Setelah Indonesia merdeka, hubungan dengan Uni
Soviet kian akrab terutama setelah Uni Soviet menunjukkan simpatinya kepada
Indonesia dalam upaya pencarian dukungan internasional akan kedaulatannya di
tengah agresi militer yang dilancarkan oleh Belanda yang didukung oleh
sekutunya. Kala itu, Uni Soviet melalui perwakilannya di Dewan Keamanan PBB (DK
PBB) adalah yang pertama mengangkat isu soal Indonesia dan mendukung
penyelesaian konfliknya dengan Belanda. Dalam literatur yang umum ditemukan,
mungkin akan banyak yang menyebutkan bahwa yang menginisiasi resolusi konflik
tersebut adalah Australia, tetapi perlu diingat bahwa sebagai sekutu Belanda,
Australia berada di pihak Belanda dan mengusulkan solusi yang lebih
menguntungkan pihak Belanda dengan tidak memberikan kesempatan kepada Indonesia
untuk sama-sama diberi ruang untuk berbicara di hadapan DK PBB. Sedangkan Uni
Soviet mendukung Indonesia diberi hak yang sama untuk didengarkan di depan DK
PBB (kemlu.go.id). Sikap yang ditunjukkan
oleh Uni Soviet tersebut mendorong Indonesia untuk menjalin hubungan bilateral
secara resmi pada tahun 1946. Namun sayangnya rencana itu gagal akibat pemberontakan
di Indonesia tahun 1948 yang melibatkan PKI. Setelah kondisi mulai stabil,
barulah pada tahun 1950 hubungan bilateral secara resmi itu terbentuk (Fahrurodji, n.d.: 131).
Tahun 1950-1960 menunjukkan perkembangan yang sangat
pesat akan hubungan Uni Soviet dan Indonesia. Hal itu dibuktikan dengan
berbagai penandatanganan berbagai nota kesepahaman dan kerja sama di berbagai
bidang, terutama di bidang militer. Uni Soviet banyak memberikan dukungan
peralatan militer untuk Indonesia di tengah Indonesia menghadapi isu keamanan
nasional dan regional. Sejak agresi
militer Belanda, pembebasan Papua, hingga konfrontasi dengan Malaysia yang
didukung oleh negara persemakmuran Inggris, Uni Soviet telah banyak membantu Indonesia.
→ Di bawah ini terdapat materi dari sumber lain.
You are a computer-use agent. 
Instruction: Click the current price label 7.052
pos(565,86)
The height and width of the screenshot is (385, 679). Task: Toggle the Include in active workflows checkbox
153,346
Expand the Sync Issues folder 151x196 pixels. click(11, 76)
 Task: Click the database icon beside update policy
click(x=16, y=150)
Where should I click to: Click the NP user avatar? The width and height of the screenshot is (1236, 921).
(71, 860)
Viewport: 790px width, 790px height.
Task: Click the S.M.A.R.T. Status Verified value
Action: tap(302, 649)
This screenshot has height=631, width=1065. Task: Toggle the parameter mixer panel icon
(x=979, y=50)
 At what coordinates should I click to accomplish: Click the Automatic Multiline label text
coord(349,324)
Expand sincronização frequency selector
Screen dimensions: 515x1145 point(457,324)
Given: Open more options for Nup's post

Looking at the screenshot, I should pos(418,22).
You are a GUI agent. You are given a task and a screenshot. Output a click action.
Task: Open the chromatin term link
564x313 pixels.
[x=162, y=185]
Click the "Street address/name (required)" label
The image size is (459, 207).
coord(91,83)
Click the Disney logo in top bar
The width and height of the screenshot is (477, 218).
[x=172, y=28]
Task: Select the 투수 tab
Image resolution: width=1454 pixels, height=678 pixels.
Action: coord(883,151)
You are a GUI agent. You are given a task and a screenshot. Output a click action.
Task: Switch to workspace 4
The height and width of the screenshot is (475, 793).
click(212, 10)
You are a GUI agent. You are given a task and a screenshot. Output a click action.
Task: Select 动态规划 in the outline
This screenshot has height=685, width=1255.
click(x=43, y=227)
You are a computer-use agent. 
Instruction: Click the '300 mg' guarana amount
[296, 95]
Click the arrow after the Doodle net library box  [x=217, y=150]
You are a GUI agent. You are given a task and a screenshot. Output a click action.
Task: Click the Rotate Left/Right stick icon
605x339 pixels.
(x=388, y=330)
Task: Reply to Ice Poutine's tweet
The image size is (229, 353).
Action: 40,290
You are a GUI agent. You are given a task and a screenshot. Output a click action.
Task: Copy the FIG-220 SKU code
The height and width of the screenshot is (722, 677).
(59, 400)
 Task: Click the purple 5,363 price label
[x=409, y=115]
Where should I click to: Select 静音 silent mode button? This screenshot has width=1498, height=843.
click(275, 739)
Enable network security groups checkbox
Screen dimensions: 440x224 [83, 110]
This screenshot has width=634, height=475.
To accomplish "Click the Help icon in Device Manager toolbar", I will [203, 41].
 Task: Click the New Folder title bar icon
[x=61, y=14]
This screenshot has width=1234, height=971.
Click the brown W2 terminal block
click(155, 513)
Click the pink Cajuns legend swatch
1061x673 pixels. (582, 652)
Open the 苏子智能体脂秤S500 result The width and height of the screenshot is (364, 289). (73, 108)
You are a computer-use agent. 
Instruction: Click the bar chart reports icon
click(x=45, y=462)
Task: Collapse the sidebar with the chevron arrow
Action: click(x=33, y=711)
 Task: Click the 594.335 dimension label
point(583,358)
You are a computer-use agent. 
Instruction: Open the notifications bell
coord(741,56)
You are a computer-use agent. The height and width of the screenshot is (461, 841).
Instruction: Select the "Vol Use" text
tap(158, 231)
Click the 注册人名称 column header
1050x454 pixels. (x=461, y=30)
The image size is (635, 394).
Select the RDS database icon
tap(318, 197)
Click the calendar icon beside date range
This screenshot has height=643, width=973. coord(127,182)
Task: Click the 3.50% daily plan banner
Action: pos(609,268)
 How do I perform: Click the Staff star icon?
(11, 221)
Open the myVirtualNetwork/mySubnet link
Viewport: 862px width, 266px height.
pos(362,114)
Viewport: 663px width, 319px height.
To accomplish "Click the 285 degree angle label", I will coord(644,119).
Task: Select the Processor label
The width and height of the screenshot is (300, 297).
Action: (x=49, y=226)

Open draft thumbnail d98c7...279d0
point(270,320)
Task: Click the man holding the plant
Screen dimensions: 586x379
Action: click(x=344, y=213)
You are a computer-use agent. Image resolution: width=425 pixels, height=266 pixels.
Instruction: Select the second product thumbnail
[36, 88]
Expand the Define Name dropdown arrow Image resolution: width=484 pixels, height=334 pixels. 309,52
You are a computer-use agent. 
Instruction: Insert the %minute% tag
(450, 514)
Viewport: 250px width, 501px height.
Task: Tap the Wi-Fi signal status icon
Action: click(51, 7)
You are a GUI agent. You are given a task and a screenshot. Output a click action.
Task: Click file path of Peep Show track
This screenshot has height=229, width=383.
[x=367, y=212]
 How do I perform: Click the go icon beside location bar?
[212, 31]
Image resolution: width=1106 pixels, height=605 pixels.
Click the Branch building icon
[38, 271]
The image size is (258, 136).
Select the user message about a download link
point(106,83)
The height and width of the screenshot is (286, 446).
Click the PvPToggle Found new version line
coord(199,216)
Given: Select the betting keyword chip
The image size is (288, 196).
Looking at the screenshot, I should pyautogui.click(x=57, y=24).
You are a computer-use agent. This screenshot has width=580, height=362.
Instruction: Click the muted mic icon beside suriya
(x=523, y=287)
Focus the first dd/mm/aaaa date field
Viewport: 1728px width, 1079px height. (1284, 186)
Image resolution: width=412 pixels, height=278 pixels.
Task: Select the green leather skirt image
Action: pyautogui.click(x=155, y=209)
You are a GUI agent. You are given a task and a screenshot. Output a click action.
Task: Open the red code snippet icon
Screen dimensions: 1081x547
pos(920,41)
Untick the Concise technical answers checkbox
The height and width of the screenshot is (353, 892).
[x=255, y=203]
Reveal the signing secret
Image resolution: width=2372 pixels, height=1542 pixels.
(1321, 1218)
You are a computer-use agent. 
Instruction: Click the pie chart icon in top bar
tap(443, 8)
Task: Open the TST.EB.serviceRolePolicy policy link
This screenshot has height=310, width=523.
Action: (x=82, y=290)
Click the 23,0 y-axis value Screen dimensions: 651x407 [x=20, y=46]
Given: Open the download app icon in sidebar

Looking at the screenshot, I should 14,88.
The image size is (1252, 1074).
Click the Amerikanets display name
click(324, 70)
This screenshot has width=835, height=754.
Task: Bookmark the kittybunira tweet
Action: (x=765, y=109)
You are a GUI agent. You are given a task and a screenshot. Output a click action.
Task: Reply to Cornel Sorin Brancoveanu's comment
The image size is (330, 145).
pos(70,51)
Di sisi lain, Indonesia telah menjadi mitra strategis bagi Uni Soviet di
kawasan Asia Tenggara (ASEAN) di tengah perang dingin antara blok barat yang
dipimpin oleh Amerika Serikat dan blok Timur yang dipimpin Uni Soviet (kemlu.go.id). Dengan kerja sama yang
terjalin antara Uni Soviet dan Indonesia kala itu, menjadikan Indonesia lebih
netral dalam statusnya di tengah perang dingin tersebut dengan tetap
mempertahankan politik bebas aktifnya. Atas dasar kedekatan, kerja sama, dan penghormatan
kebijakan politik masing-masing kedua negara, sangat tepat apabila dikatakan bahwa
periode 1950-1960 disebut sebagai periode emas hubungan bilateral Uni-Soviet
dan Indonesia (Manurung, 2016: 5).
Meski demikian, sayangnya kemesraan antara kedua
negara tak bertahan cukup lama. Tragedi pemberontakan yang melibatkan PKI
kembali terulang di tahun 1965 dan lebih besar dibandingkan dengan
pemberontakan sebelumnya. Hal ini menjadi awal renggangnya hubungan kedua
negara terutama setelah kepemimpinan di Indonesia berpindah tangan. Rezim berikutnya
di Indonesia yang dikenal dengan orde baru memandang Uni Soviet berbahaya bagi
ideologi negara sehingga hubungan yang sebelumnya dekat berubah menjadi sangat
jauh. Semua aktivitas kerja sama yang semula telah terjalin menjadi seolah tak
pernah terjadi. Sikap dingin yang ditampakkan oleh pemerintah Indonesia sangat
mempengaruhi hubungan kedua negara. Bahkan dampaknya tidak hanya terjadi pada
tingkat pemerintahan saja, tetapi lebih luas daripada itu. Setiap warga atau
organisasi Indonesia yang diduga memiliki hubungan dengan Uni Soviet atau
komunisme baik yang sedang berada di dalam negeri maupun di luar negeri harus
menerima secara langsung dampak dari kebijakan tersebut (Hanura, 2018: 7).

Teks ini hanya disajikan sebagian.